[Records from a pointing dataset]
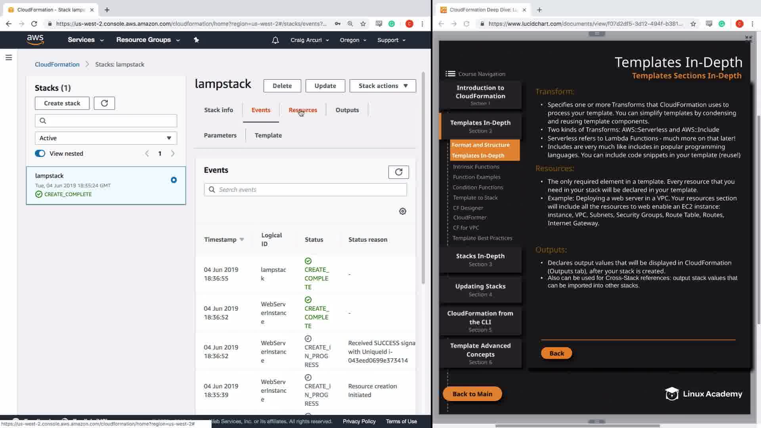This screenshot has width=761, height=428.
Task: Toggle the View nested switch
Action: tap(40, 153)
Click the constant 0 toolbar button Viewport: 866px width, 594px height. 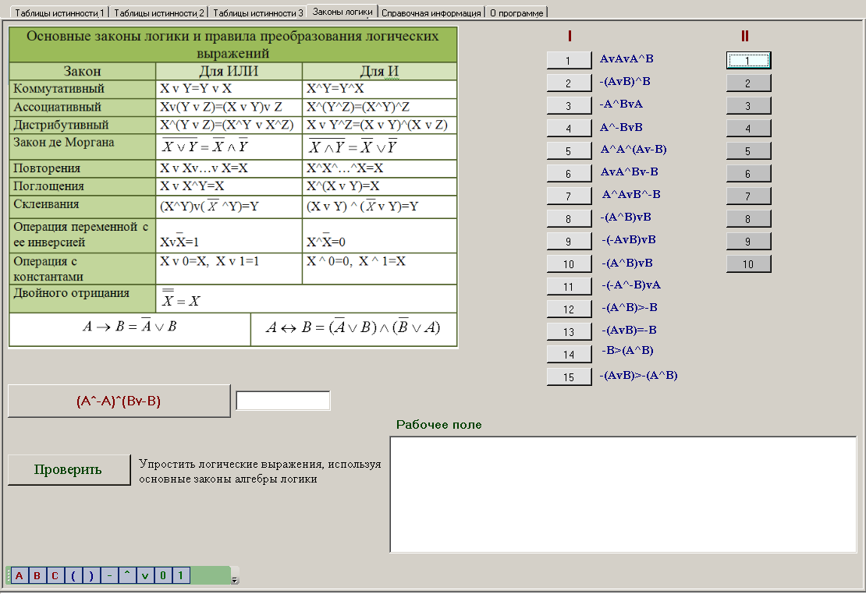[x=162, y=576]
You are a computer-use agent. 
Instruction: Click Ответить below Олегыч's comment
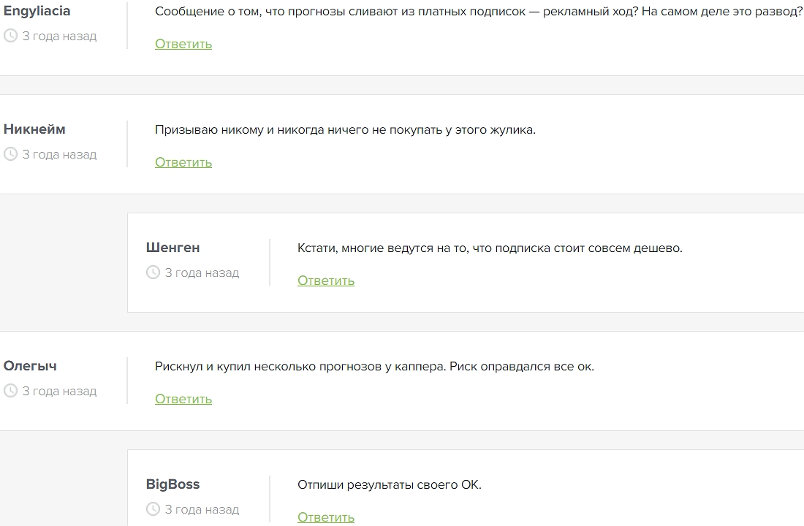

_Directions for this task_
Arrange the lines of the material as a numbered list, starting at the line that contains "You are a computer-use agent." and ending at the end of the material, and leave the pictures out of your answer.

_Answer to this exercise_
1. You are a computer-use agent. 
2. Instruction: Click Ответить below Олегыч's comment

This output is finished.